The whole process really appealed to my natural desire to talk about myself and impress people. After one guy in the room was asked about his regular job but then admitted that he’s really in NYC to work on his sculpture, I couldn’t wait to talk about my own art of photography and blogging. When I heard the intelligent people in the room talk about their feelings on personal injury award caps, I couldn’t wait for my turn to sound intelligent. Because of course I assume I sound intelligent.

Some of the people in the room depressed me when they didn’t know what credibility meant and asked if we could find for the defendant but still award the plaintiff money just to be nice, but one of my favourite moments was when a foreign-born woman was asked if she would have a tendency to side with the plaintiff, one of her countrymen, because of national pride. She said, “I love this country. We have the best judicial system in the world, and I’m happy to be in a place that has these laws.” And a little tear came to my eye.

In general, I was amazed at how many people there were originally from another country and spoke another language. When we were filling out our jury summons with the clerk that morning, he had asked anyone who didn’t have a basic understanding of English to come forward, and I just expected that no one would, because this is ‘MERICA, people. But a whole stream of adults had formed a line, some of them with children in tow to act as translators. I wanted to be like, “FER’NERS!”, but instead, I’d felt a sort of pride that my beloved Brooklyn is full of such diverse people. Eww, I know.

Although one of those people was a woman behind me in the security line, which never had more than a few people in it and just involved us putting our bags on a foot-long conveyor belt to be scanned and then casually walking through a metal detector. It was about the least amount of security possible next to making no effort at all, yet this woman behind me complained, “This is one step away from a cavity search!” And then I whipped out my concealed pistol and clocked her.

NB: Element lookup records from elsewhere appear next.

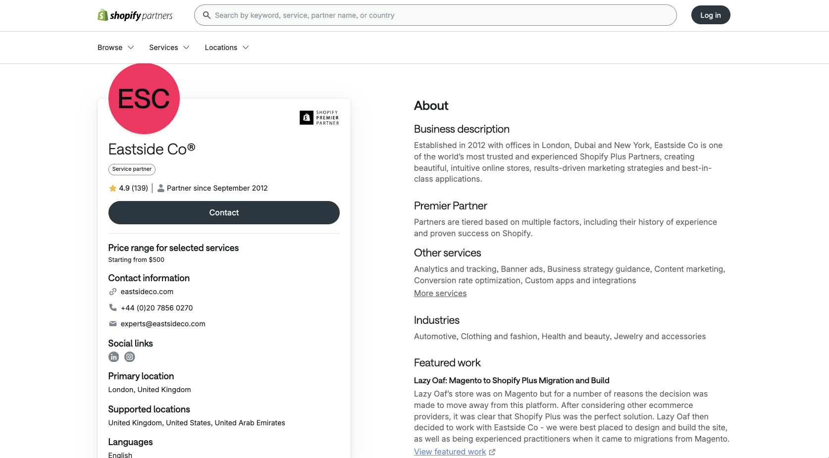The image size is (829, 458).
Task: Expand the Browse dropdown menu
Action: [x=116, y=48]
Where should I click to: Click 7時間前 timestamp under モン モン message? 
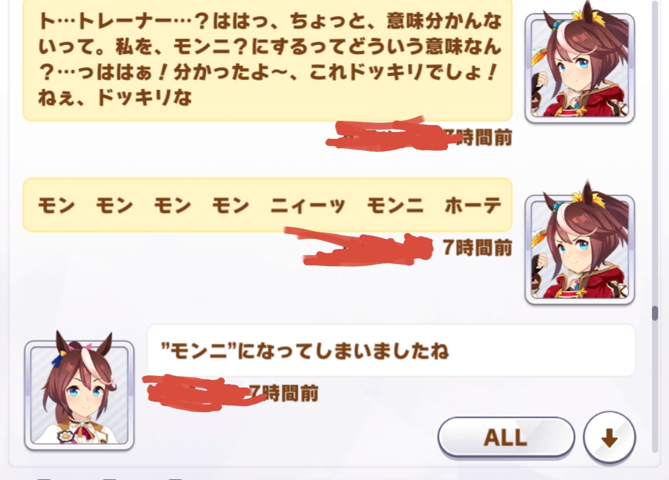click(x=478, y=247)
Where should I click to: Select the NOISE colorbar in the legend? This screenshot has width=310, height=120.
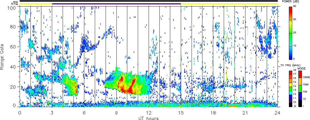point(300,89)
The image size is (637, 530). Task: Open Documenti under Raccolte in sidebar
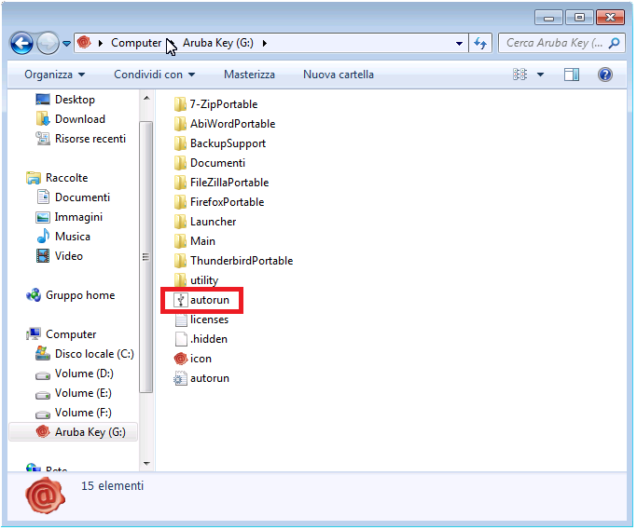(x=82, y=197)
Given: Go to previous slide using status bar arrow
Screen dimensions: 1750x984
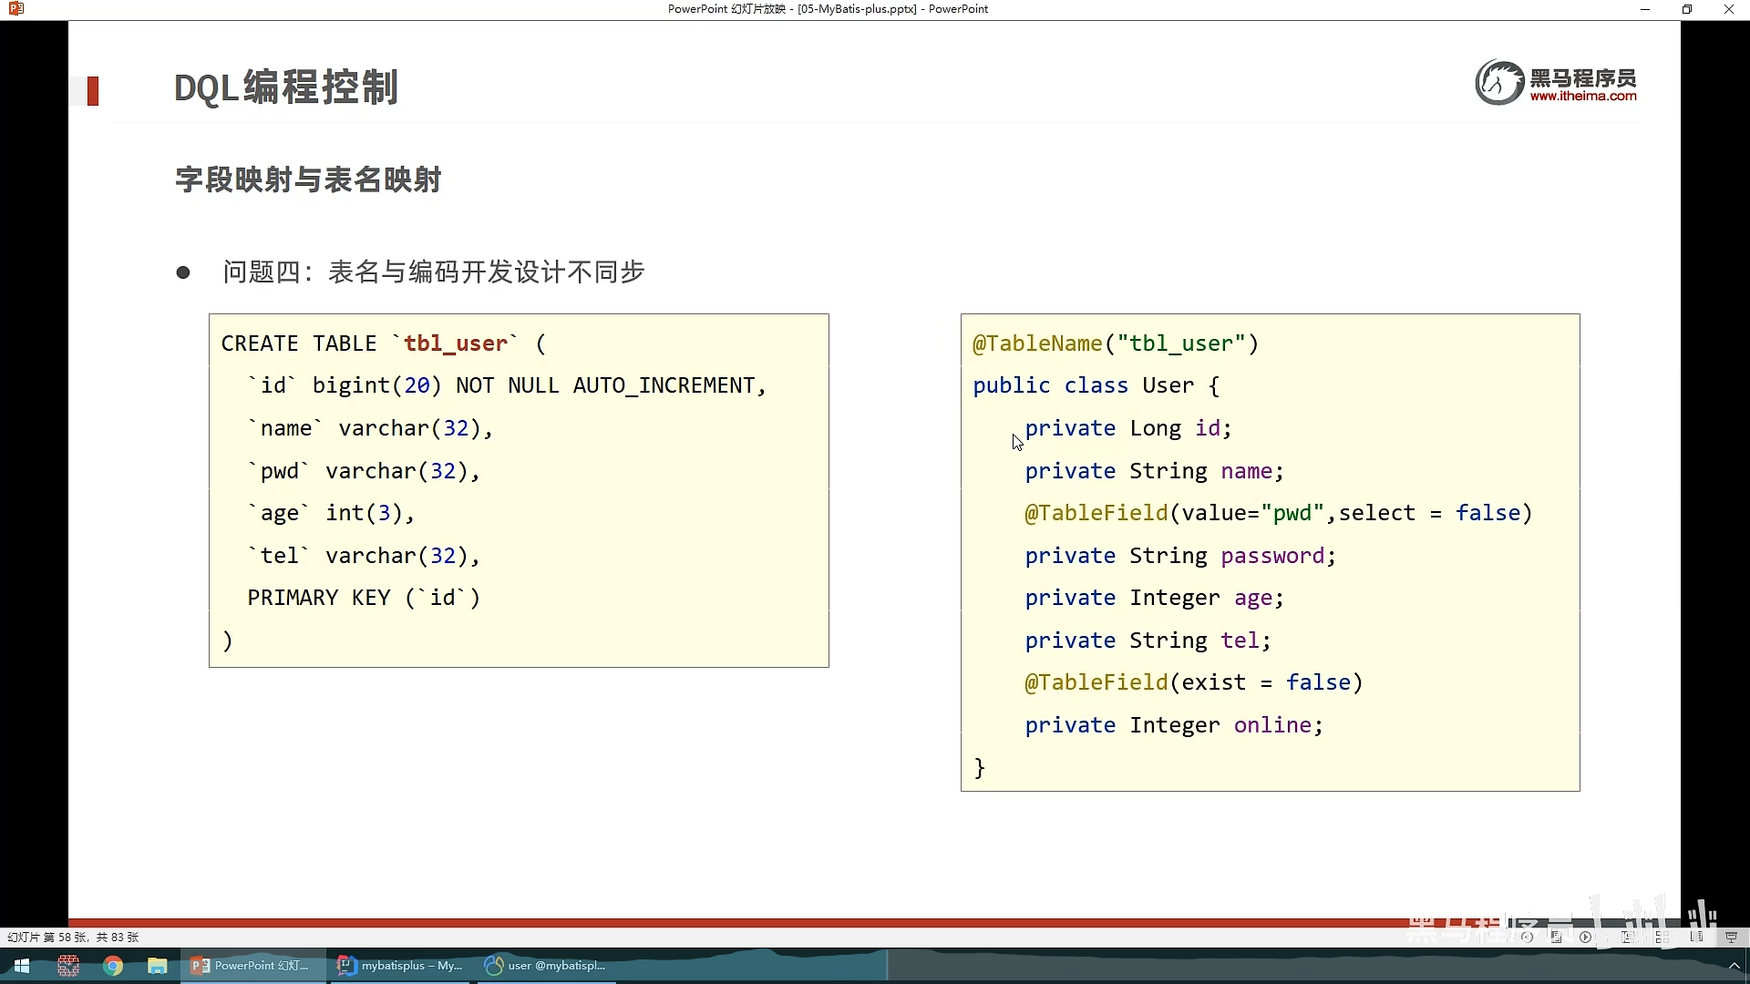Looking at the screenshot, I should tap(1527, 937).
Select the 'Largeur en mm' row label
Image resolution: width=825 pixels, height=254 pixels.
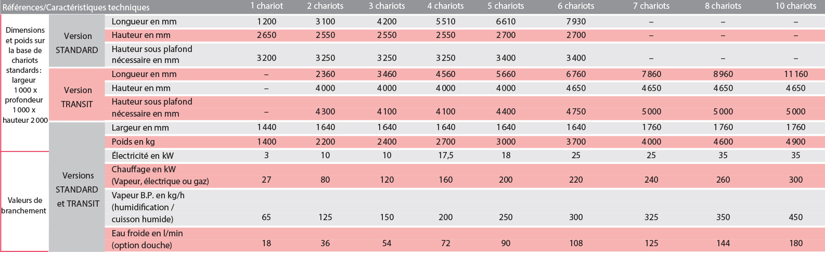(x=140, y=128)
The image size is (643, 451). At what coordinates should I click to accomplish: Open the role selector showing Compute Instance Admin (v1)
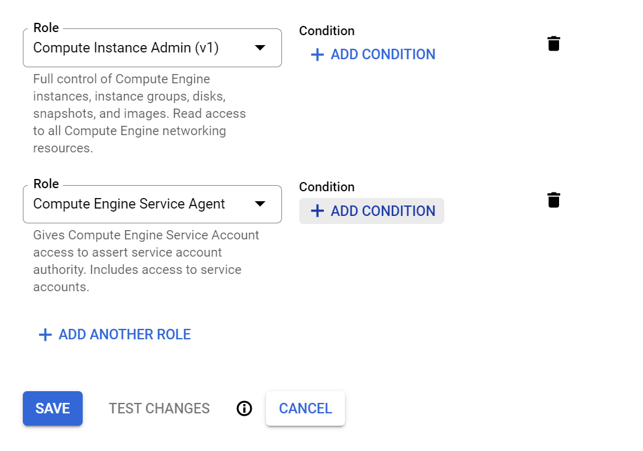[x=152, y=48]
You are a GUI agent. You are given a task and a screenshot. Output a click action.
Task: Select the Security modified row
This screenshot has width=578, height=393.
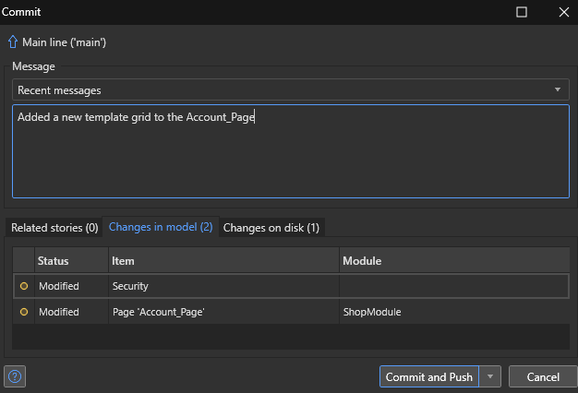click(223, 287)
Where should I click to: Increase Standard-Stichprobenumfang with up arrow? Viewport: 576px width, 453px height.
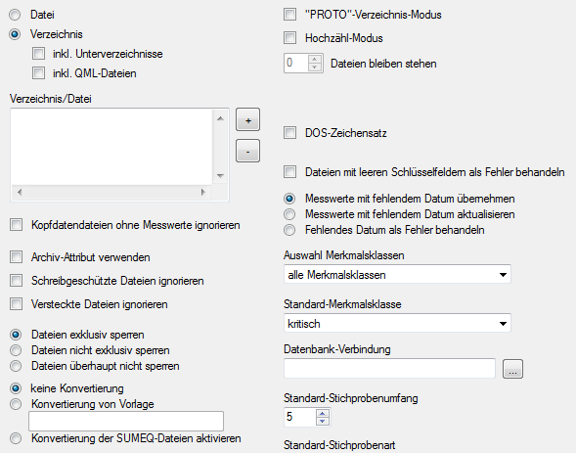322,413
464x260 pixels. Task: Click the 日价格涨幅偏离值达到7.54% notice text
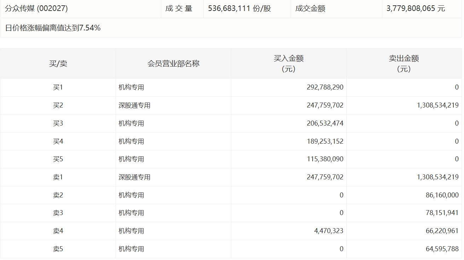click(53, 28)
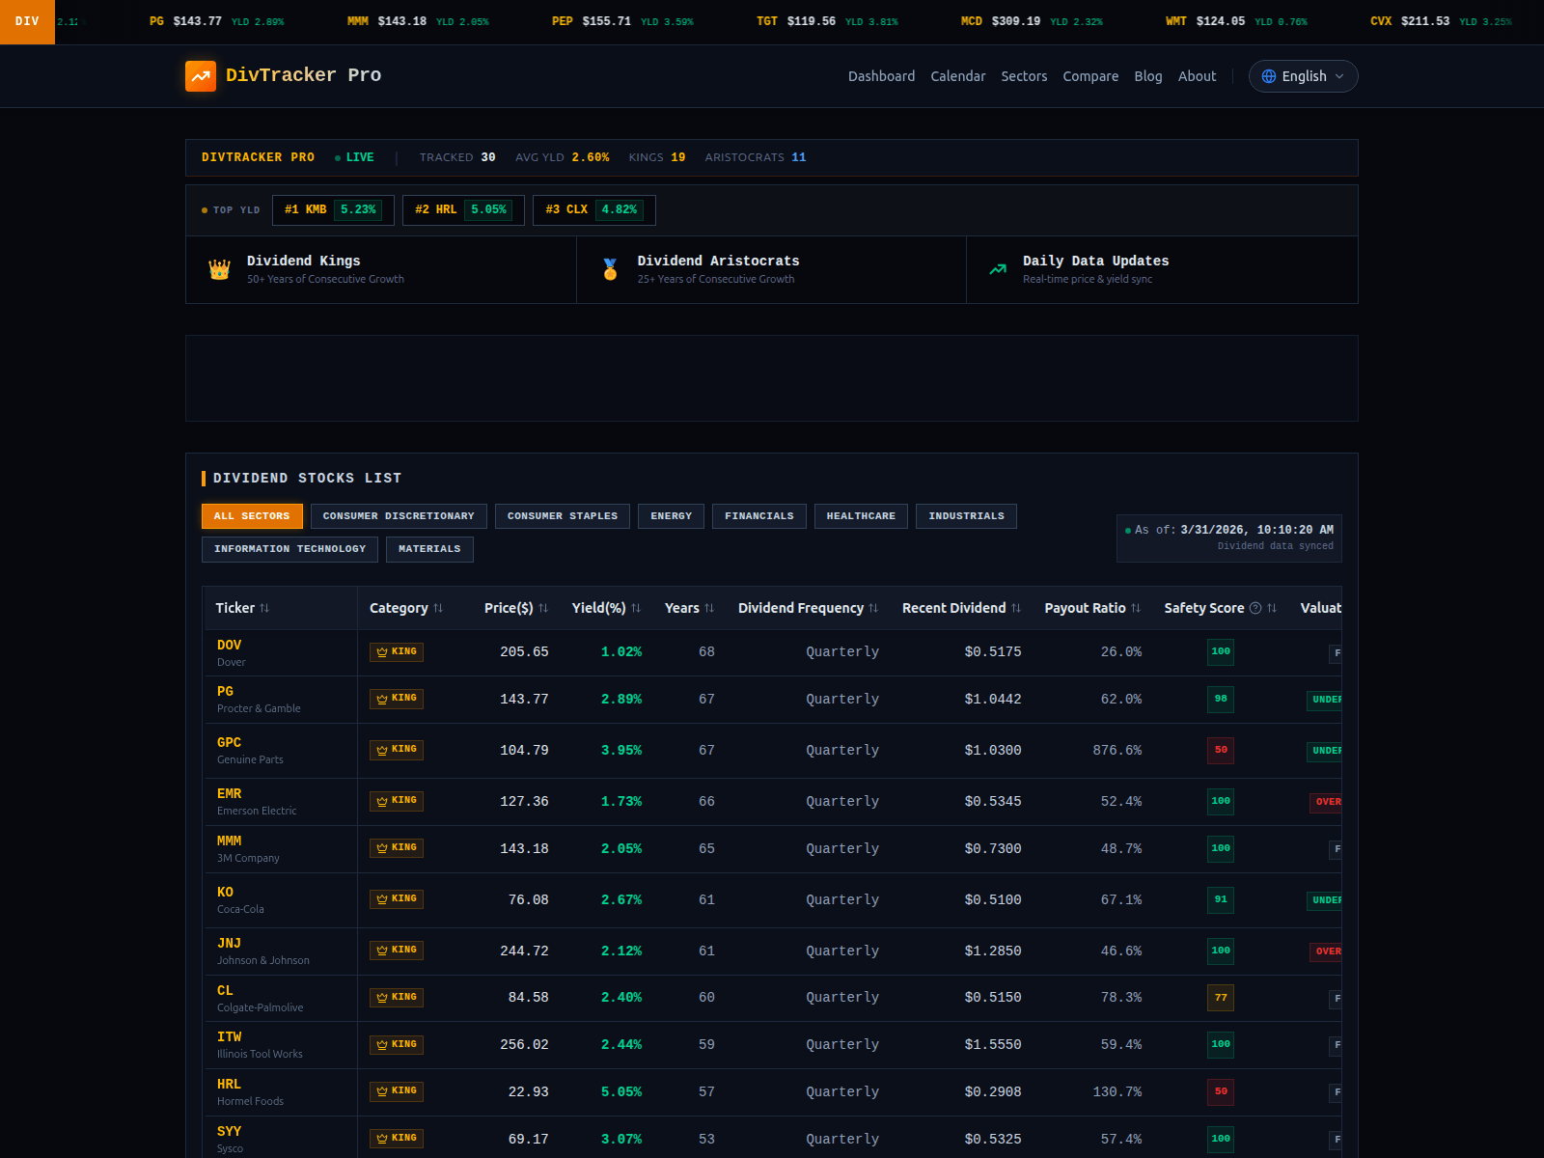Toggle the HEALTHCARE sector filter
The width and height of the screenshot is (1544, 1158).
click(x=861, y=515)
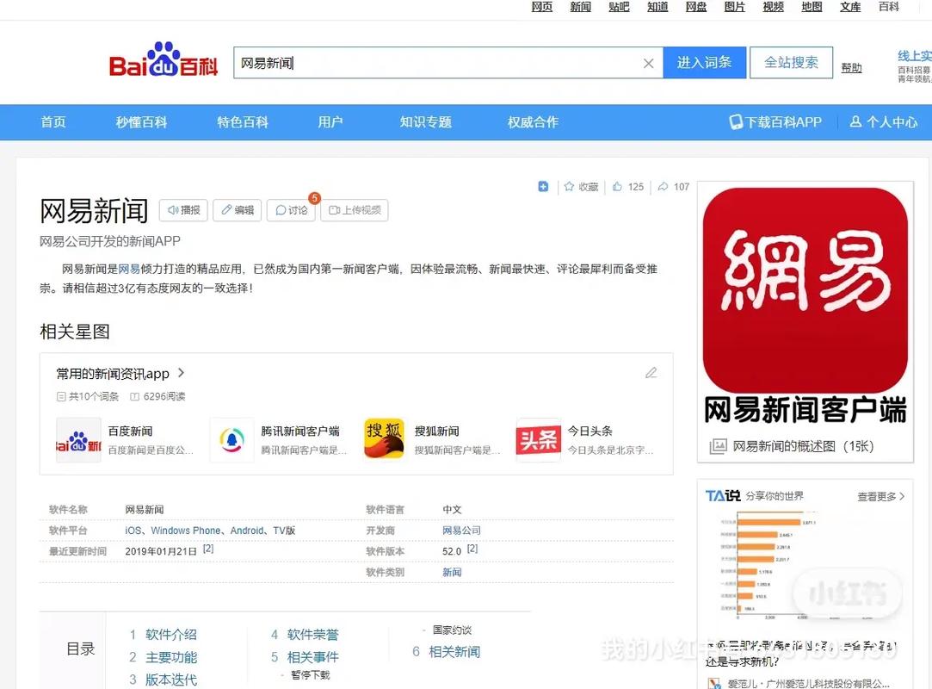The image size is (932, 689).
Task: Toggle the blue bookmark icon above the article
Action: point(543,186)
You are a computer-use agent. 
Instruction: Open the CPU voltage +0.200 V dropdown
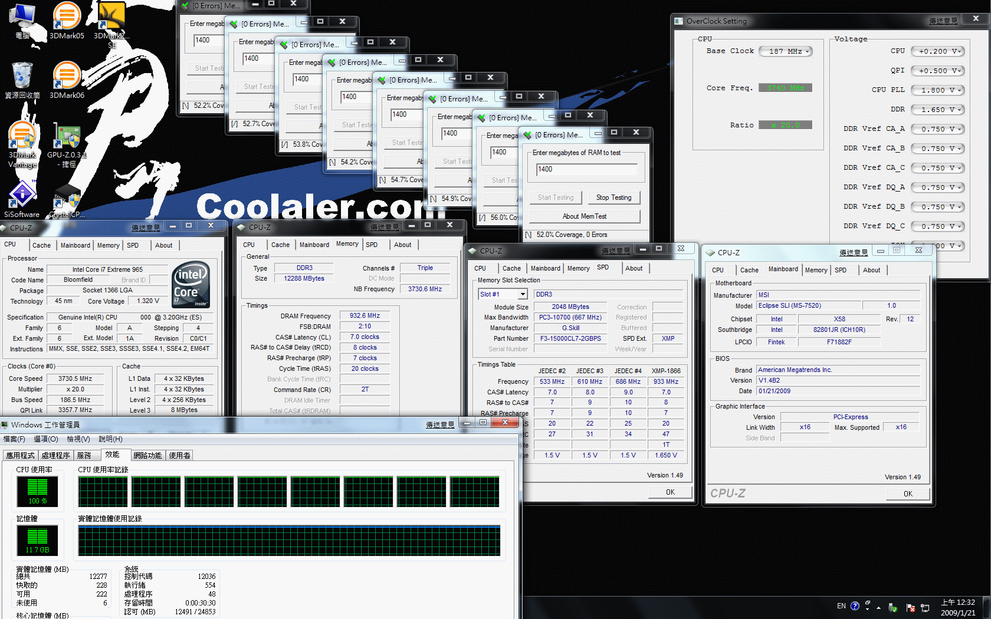959,51
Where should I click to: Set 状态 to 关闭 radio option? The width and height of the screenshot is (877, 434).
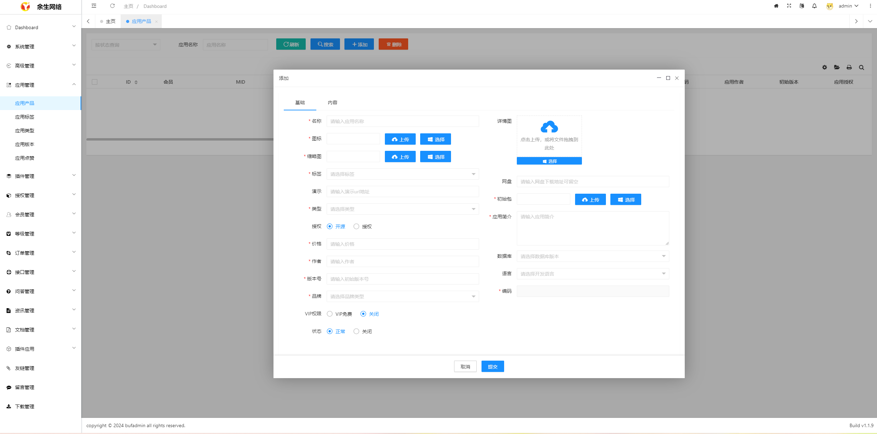[356, 331]
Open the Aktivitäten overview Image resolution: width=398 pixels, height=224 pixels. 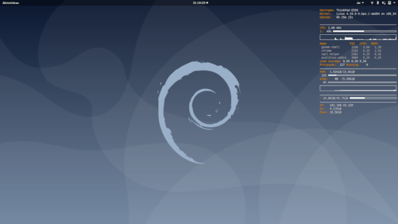11,3
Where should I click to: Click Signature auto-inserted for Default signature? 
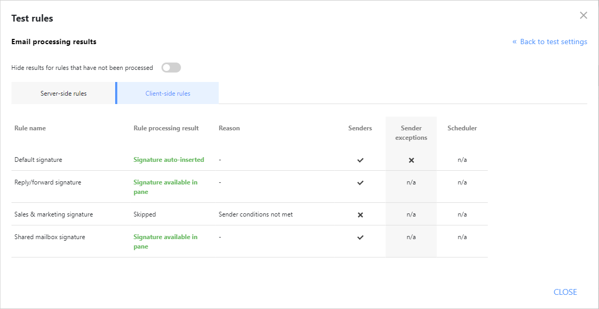(168, 160)
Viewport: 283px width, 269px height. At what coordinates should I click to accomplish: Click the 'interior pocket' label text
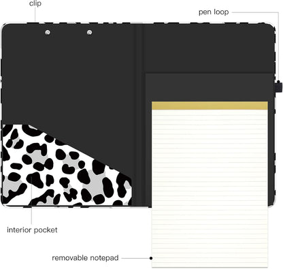32,230
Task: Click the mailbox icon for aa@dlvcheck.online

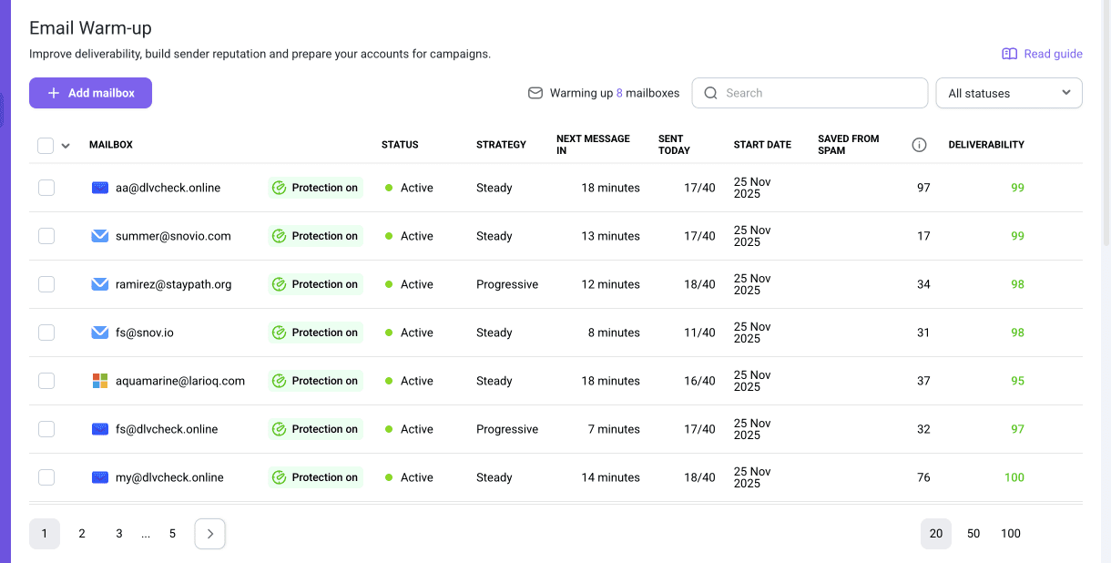Action: (x=100, y=188)
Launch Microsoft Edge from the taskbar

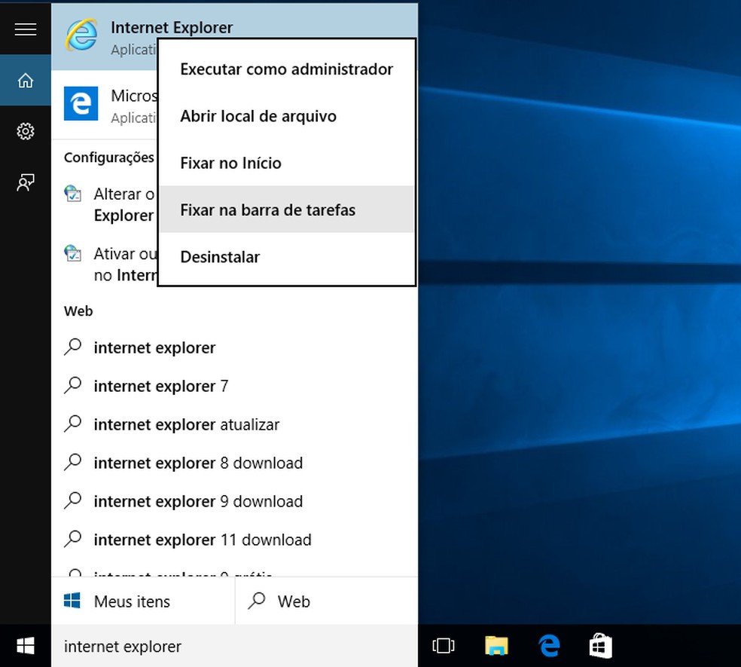tap(548, 646)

By noon on Friday, the lawyers had chosen their six jurors and two alternates, and I was released back into the main juror pool without ever having been questioned. On my way out, I said to one of the lawyers, “I’m sad I didn’t get chosen. I’m dying to know how this case turns out.” He looked at me like I was such a freak and said, “Oh.” And then went back to his paperwork. It felt like being in high school again, when I actually liked biology and geometry and band but learned to be cool about it so I wouldn’t be made to feel like a loser. I wanted to be like, “It’s a good thing I wasn’t chosen for the jury, jerkoff, because I’m totally biased and would’ve ruled against your client.” This was the same guy who had warned us that as jurors, we couldn’t award his client money just because we liked him. NO PROBLEM.

In summary: jury duty is nothing to be afraid of, and lawyers are all awful.